● What to work on:
a) Summarize the particle effects tutorial in two sentences.
b) Quote the particle effects tutorial word for word, from "Global particle effects" up to and including "have a look.".

● Text section:
....

Last updated 11/26/2006

Overview

Weird Worlds has a robust particle effects system that is used for all the flashy special effects in the game, from weapon muzzle flashes to ship explosions to supernovas. This tutorial will provide a couple of examples of these effects and explain how they work.

There are two main places where you'll find particle effects: the effects.ini in the main gamedata folder, and the .ini files of items that require special effects (weapons and shields).

New: Mods can now include new global special effects in files besides effects.ini, for example effects_ravian.ini. These need to be declared in game.ini.

Global effects

Global particle effects are defined in effects.ini and additional effects files placed in the gamedata folder and declared in game.ini. The ones in effects.ini are universal stuff... Exploding starships, supernovas and so on. If you want to change these, copy the file into your mod's gamedata folder, open it up in your favorite text editor and have a look.

In the file, you'll see a number of "EMIT" entries. These are particle emitters. Each one describes what kind of particles to shoot, which way and how fast. You will notice that occasionally there's more than one with the same name (up to 4). All of those emitters are used at the same time, as is the case with the supernova explosion. There are certain rules for each global effect which we'll cover after looking at this example; behold, the flames that shoot out of a burning ship!

EMIT flamejet
This line gives the particle emitter a name. Any emitter with the name "flamejet" will be used when a ship is on fire. These particles will come out of the visible hardpoints on the ship's hull. See the Starship tutorial on more information about those.

REFR entity
This is the reference location for the particle emitter. When it comes to global effects this has generally no meaning, it's just there to make the emitter entry complete. Maybe I'll do a weapon effect example later, where the reference actually matters (you'll specify whether it's at the muzzle of the gun, or when the weapon impacts something etc).

FILE combat/particle.tga
ANIM 32 32 0

This is the particle's graphic and its animation settings. The numbers are the start and end frames of the animation, and the framerate in frames per second (in this case it's only using one frame so the rate can be set to zero). You'll notice in some cases the framerate is set to -1; this causes the animation to last exactly as long as the lifetime of the particle (like an animated explosion for example). If it's set to -2, a random frame between the start and end is picked but the particle doesn't animate. This is used for the random debris pieces.

When you make new particle sprites, you should put as many of them as possible on one new "sheet" and use the frame numbers to pick which sprite you're using. You should not add them onto the original particle.tga.

....

● Items from a dataset:
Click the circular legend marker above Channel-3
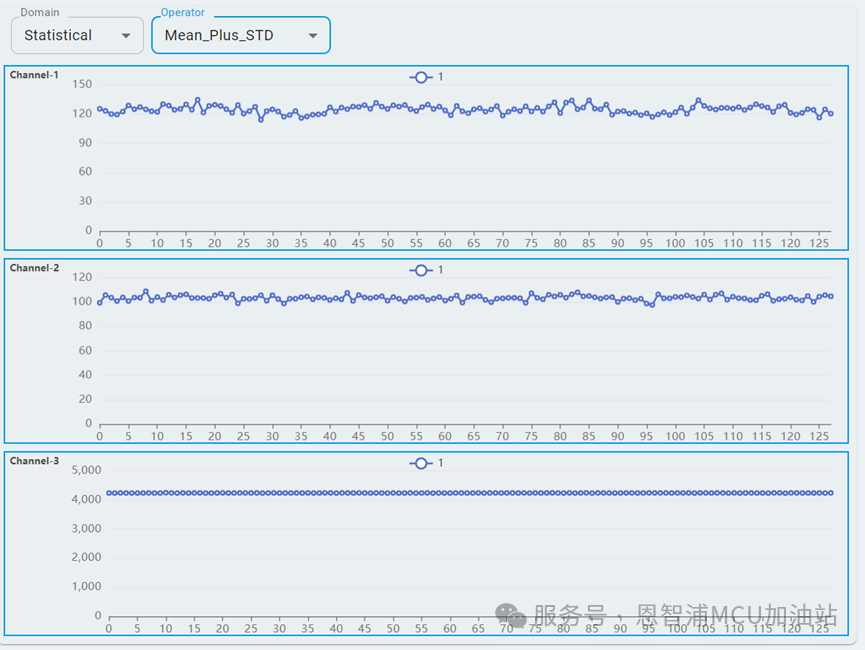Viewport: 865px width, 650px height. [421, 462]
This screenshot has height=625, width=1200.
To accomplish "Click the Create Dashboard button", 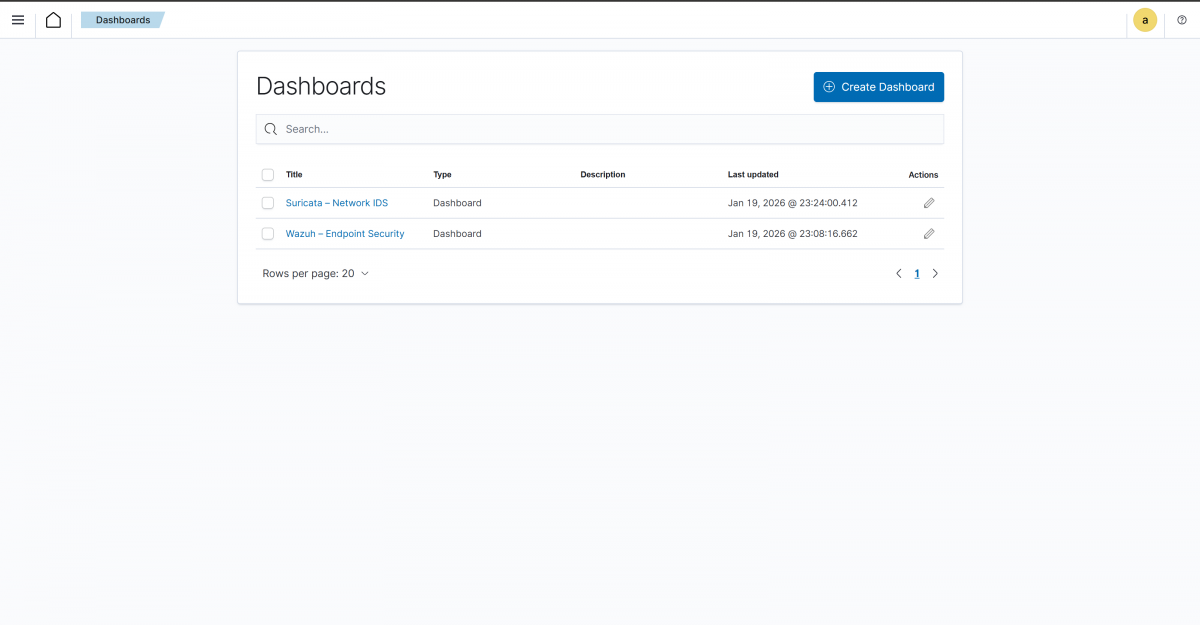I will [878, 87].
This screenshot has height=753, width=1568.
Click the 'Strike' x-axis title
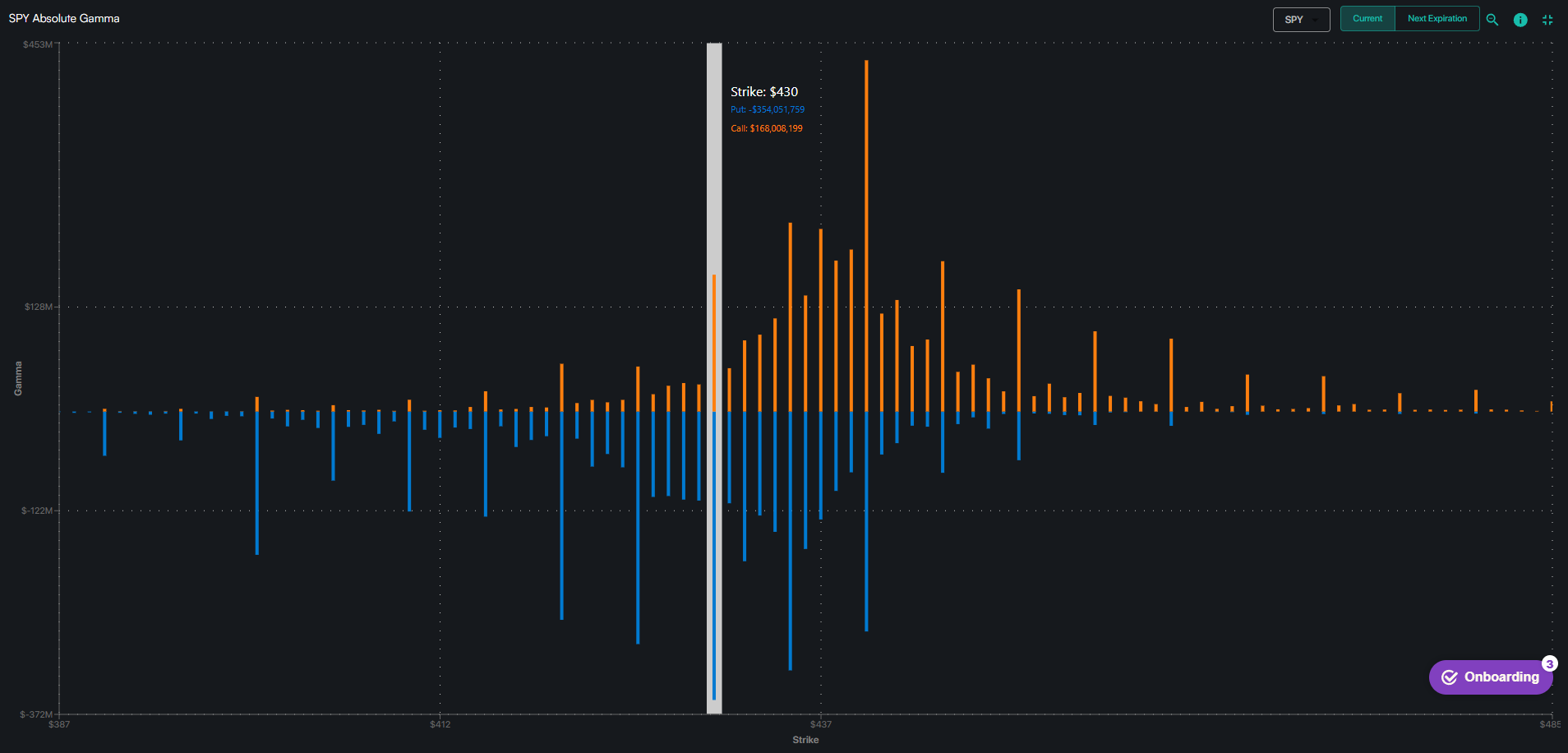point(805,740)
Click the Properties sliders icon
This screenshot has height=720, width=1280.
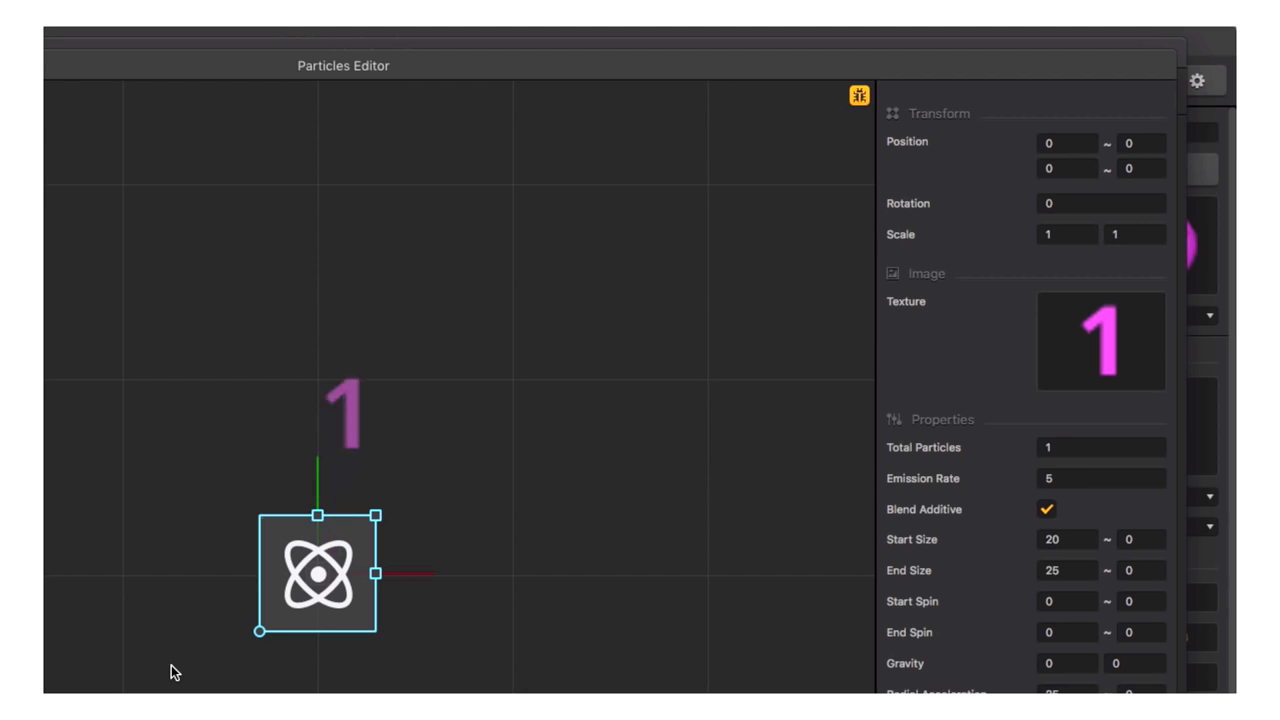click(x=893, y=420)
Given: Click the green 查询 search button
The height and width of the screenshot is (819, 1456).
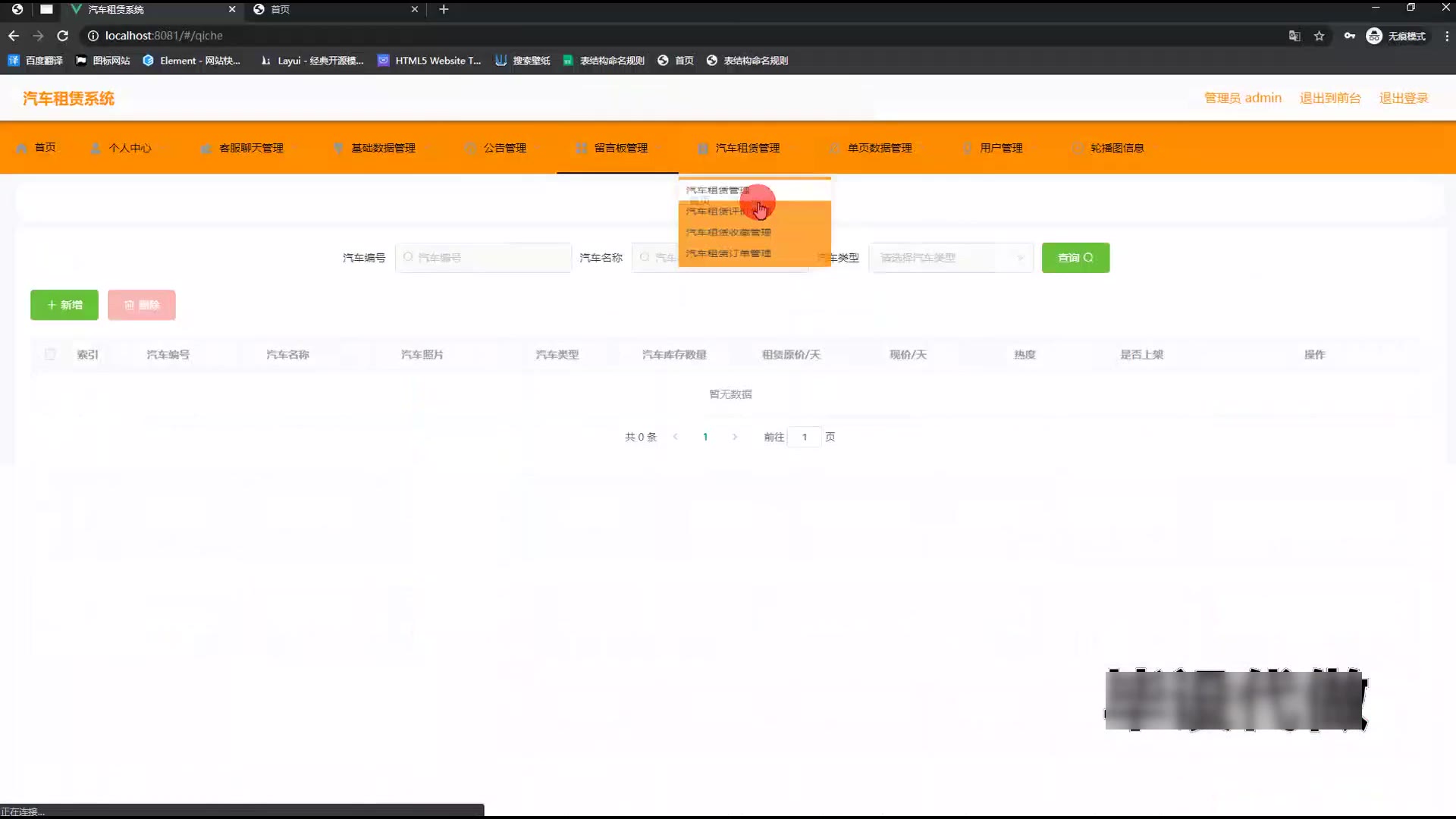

....

● Completed exercise:
a) Weird Worlds uses a particle effects system for its special effects, which are defined in effects.ini, in additional effects files declared in game.ini, and in the .ini files of weapons and shields. Using a burning ship's flamejet emitter as an example, the tutorial explains the EMIT, REFR, FILE and ANIM lines, and it advises putting new particle sprites on a new sheet rather than adding them to particle.tga.

b)
Global particle effects are defined in effects.ini and additional effects files placed in the gamedata folder and declared in game.ini. The ones in effects.ini are universal stuff... Exploding starships, supernovas and so on. If you want to change these, copy the file into your mod's gamedata folder, open it up in your favorite text editor and have a look.